> _YOUR GOAL_
Turn all of the material below into a numbered list, leaving out the blank lines.
*** Opening of INFORMATION SUPPLIED ***
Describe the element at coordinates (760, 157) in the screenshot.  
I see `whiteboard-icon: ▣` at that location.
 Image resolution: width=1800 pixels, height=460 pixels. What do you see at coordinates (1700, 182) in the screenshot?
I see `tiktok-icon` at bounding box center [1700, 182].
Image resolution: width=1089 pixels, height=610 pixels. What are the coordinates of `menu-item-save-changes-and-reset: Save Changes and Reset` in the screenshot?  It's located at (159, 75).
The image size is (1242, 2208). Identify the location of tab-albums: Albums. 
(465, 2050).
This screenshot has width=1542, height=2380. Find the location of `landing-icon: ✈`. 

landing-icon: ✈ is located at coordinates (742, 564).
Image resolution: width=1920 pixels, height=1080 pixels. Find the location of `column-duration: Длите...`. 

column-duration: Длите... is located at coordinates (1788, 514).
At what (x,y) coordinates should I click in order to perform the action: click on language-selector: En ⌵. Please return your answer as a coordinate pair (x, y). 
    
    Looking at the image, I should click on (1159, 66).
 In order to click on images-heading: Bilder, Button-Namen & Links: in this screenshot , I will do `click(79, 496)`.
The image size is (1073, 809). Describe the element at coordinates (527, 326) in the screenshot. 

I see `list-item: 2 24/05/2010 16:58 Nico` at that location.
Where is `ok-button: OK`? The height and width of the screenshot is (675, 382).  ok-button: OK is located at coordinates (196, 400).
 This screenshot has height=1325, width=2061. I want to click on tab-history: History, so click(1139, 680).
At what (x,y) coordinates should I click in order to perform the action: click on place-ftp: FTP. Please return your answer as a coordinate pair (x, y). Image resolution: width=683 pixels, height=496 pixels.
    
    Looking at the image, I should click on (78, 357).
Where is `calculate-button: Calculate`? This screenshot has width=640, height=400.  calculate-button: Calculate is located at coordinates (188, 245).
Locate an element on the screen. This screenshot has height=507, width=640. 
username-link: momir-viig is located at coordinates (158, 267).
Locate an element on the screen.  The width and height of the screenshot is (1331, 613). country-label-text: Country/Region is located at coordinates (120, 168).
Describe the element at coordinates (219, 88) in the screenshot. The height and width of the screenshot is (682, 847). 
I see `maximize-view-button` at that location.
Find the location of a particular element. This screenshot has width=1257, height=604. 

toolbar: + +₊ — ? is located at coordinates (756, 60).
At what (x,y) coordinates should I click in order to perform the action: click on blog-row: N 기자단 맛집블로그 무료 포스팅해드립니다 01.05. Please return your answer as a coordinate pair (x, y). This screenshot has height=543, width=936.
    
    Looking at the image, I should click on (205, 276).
*** Close of INFORMATION SUPPLIED ***
> _EXERCISE OUTPUT_
1. Describe the element at coordinates (760, 157) in the screenshot.  
2. I see `whiteboard-icon: ▣` at that location.
3.  Image resolution: width=1800 pixels, height=460 pixels. What do you see at coordinates (1700, 182) in the screenshot?
4. I see `tiktok-icon` at bounding box center [1700, 182].
5. Image resolution: width=1089 pixels, height=610 pixels. What are the coordinates of `menu-item-save-changes-and-reset: Save Changes and Reset` in the screenshot?  It's located at (159, 75).
6. The image size is (1242, 2208). Identify the location of tab-albums: Albums. 
7. (465, 2050).
8. This screenshot has width=1542, height=2380. Find the location of `landing-icon: ✈`. 
9. landing-icon: ✈ is located at coordinates (742, 564).
10. Image resolution: width=1920 pixels, height=1080 pixels. Find the location of `column-duration: Длите...`. 
11. column-duration: Длите... is located at coordinates (1788, 514).
12. At what (x,y) coordinates should I click in order to perform the action: click on language-selector: En ⌵. Please return your answer as a coordinate pair (x, y). 
13.     Looking at the image, I should click on (1159, 66).
14.  In order to click on images-heading: Bilder, Button-Namen & Links: in this screenshot , I will do `click(79, 496)`.
15. The image size is (1073, 809). Describe the element at coordinates (527, 326) in the screenshot. 
16. I see `list-item: 2 24/05/2010 16:58 Nico` at that location.
17. Where is `ok-button: OK`? The height and width of the screenshot is (675, 382).  ok-button: OK is located at coordinates (196, 400).
18.  This screenshot has height=1325, width=2061. I want to click on tab-history: History, so click(1139, 680).
19. At what (x,y) coordinates should I click in order to perform the action: click on place-ftp: FTP. Please return your answer as a coordinate pair (x, y). Image resolution: width=683 pixels, height=496 pixels.
20.     Looking at the image, I should click on (78, 357).
21. Where is `calculate-button: Calculate`? This screenshot has width=640, height=400.  calculate-button: Calculate is located at coordinates (188, 245).
22. Locate an element on the screen. This screenshot has height=507, width=640. 
23. username-link: momir-viig is located at coordinates (158, 267).
24. Locate an element on the screen.  The width and height of the screenshot is (1331, 613). country-label-text: Country/Region is located at coordinates (120, 168).
25. Describe the element at coordinates (219, 88) in the screenshot. The height and width of the screenshot is (682, 847). 
26. I see `maximize-view-button` at that location.
27. Find the location of a particular element. This screenshot has width=1257, height=604. 
28. toolbar: + +₊ — ? is located at coordinates (756, 60).
29. At what (x,y) coordinates should I click in order to perform the action: click on blog-row: N 기자단 맛집블로그 무료 포스팅해드립니다 01.05. Please return your answer as a coordinate pair (x, y). This screenshot has height=543, width=936.
30.     Looking at the image, I should click on (205, 276).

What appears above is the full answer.